3)Will the trunk mode difference bring the port to error disable state?
4)From the below configuration of both end switch ports ,is there a trunk mode configuration difference?
Configuration at both side switches are provided below:
A end config:
fc1/1 is down (Error disabled - bit error rate too high)
Hardware is Fibre Channel, SFP is short wave laser w/o OFC (SN)
Port WWN is 20:01:00:05:73:be:d1:c0
Admin port mode is auto, trunk mode is on
snmp link state traps are enabled
Port vsan is 1
Receive data field Size is 2112
Beacon is turned off
5 minutes input rate 0 bits/sec,0 bytes/sec, 0 frames/sec
5 minutes output rate 0 bits/sec,0 bytes/sec, 0 frames/sec
76160488214 frames input,123189668377920 bytes
0 discards,373 errors
72 invalid CRC/FCS,0 unknown class
0 too long,1 too short
18703422421 frames output,1131886741588 bytes
29 discards,0 errors
309 input OLS,418 LRR,12971 NOS,1323 loop inits
1972 output OLS,1348 LRR, 12720 NOS, 1840 loop inits
Interface last changed at Wed Jun 17 07:33:25 2015
B end configuraiton
fc2/1 is down (Link failure or not-connected)
Hardware is Fibre Channel, SFP is short wave laser w/o OFC (SN)
Port WWN is 20:41:00:05:73:c8:5c:00
Admin port mode is auto, trunk mode is auto
snmp link state traps are enabled
Port vsan is 1
Receive data field Size is 2112
Beacon is turned on
5 minutes input rate 0 bits/sec,0 bytes/sec, 0 frames/sec
5 minutes output rate 0 bits/sec,0 bytes/sec, 0 frames/sec
11797765811 frames input,837737713296 bytes
0 discards,5 errors
5 invalid CRC/FCS,0 unknown class
0 too long,0 too short
41473764404 frames output,64343622174936 bytes
503 discards,0 errors
59 input OLS,65 LRR,17 NOS,113 loop inits
12064 output OLS,91 LRR, 6071 NOS, 12020 loop inits
Request some one to help me in resolving the issue and addressing the queries.Thanks in advance
06-18-2015 12:02 AM
Hi
fc1/1 is down (Error disabled - bit error rate too high)
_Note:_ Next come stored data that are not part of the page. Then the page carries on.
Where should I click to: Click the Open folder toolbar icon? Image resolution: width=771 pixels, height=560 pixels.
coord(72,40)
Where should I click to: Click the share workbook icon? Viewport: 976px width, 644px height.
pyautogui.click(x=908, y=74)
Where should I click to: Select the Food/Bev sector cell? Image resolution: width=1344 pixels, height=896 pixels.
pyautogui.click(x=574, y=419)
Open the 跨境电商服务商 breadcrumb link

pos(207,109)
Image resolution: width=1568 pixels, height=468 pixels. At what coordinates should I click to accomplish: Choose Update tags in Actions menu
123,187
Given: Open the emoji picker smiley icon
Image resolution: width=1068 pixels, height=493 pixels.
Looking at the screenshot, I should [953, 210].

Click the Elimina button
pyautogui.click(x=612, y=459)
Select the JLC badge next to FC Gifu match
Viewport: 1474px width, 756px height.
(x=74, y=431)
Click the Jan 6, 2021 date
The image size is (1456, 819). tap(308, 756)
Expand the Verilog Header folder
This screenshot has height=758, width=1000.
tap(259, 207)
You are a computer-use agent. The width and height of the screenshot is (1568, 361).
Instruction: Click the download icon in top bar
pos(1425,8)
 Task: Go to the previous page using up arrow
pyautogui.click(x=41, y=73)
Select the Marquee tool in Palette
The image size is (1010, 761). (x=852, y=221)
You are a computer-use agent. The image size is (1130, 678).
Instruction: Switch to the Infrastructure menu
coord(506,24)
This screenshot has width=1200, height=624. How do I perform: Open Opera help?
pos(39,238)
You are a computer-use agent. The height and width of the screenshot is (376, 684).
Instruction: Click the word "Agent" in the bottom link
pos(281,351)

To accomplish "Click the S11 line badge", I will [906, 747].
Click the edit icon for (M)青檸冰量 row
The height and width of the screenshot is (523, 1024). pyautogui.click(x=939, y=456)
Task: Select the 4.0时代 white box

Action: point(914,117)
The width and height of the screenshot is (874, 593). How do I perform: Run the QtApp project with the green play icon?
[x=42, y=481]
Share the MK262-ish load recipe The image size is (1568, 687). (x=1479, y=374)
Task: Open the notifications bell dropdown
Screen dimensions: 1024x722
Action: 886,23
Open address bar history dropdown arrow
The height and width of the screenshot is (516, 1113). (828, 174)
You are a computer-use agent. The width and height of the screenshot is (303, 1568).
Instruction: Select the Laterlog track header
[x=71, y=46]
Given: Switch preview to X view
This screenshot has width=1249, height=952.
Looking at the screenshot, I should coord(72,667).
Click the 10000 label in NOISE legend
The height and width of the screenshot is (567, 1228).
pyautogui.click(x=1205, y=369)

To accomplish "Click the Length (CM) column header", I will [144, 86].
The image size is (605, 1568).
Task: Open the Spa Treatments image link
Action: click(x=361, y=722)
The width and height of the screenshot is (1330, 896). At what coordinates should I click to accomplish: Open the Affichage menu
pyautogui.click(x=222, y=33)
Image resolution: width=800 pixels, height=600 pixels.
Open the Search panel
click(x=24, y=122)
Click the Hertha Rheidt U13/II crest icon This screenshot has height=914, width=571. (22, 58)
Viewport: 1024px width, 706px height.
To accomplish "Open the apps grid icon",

clearly indicates that something is wrong on the link between the 2 MDS; I'm 100% convinced that it has nothing to do with the MDS.
It's a problem with the ONS 15454 and/or the dark fibre in between. Due to the fact, that it's happening randomly, I would rather believe it's ONS related.
Check the ONS interfaces and transceivers
Measure the bit error rate on the dark fibre link (what is the distance ? has there been a fibre cut recently, with potential new splices ?
06-18-2015 03:17 AM
Hi Walter,
You may be right, But the media between the ONS is fine without any error at any point of time
the ONS client interface we saw 15 TX LCV error towards the error disabled MDS port.
1)Is 15 LCV errors enough to bring the port to error disabled state?
From what I have read for MDS switch,A bit error rate threshold is detected when 15 error bursts occur in a 5-minute period. By default, the switch disables the interface when the threshold is reached.
2)How do we correlate between LCV in ONS with bit error rate/error bursts in MDS switch?
3) Also has it got anything to do with trunking ,because I see one end is trunk is on & other end is auto in SAN switch?
Thanks ,
George
06-18-2015 03:47 AM
Hi George !
I think this has absolutely nothing to do with the trunk definition; otherwise the error message would look differently; and your link would not working at all.
You could disable this feature, which of course is not solving the root cause, but simply avoiding that the link is going down. see below:
To enable error-disable detection on bit errors, use the errdisable detect cause bit-errors command. To disable this feature, use the no form of the command.
errdisable detect cause bit-errors num-times {flaps number} duration {sec}
no errdisable detect cause bit-errors num-times {flaps number} duration {sec}
06-18-2015 10:41 PM
Hi Walter ,
Thanks for the info shared.
1.May I know the command to check the present status of the error disable detect state?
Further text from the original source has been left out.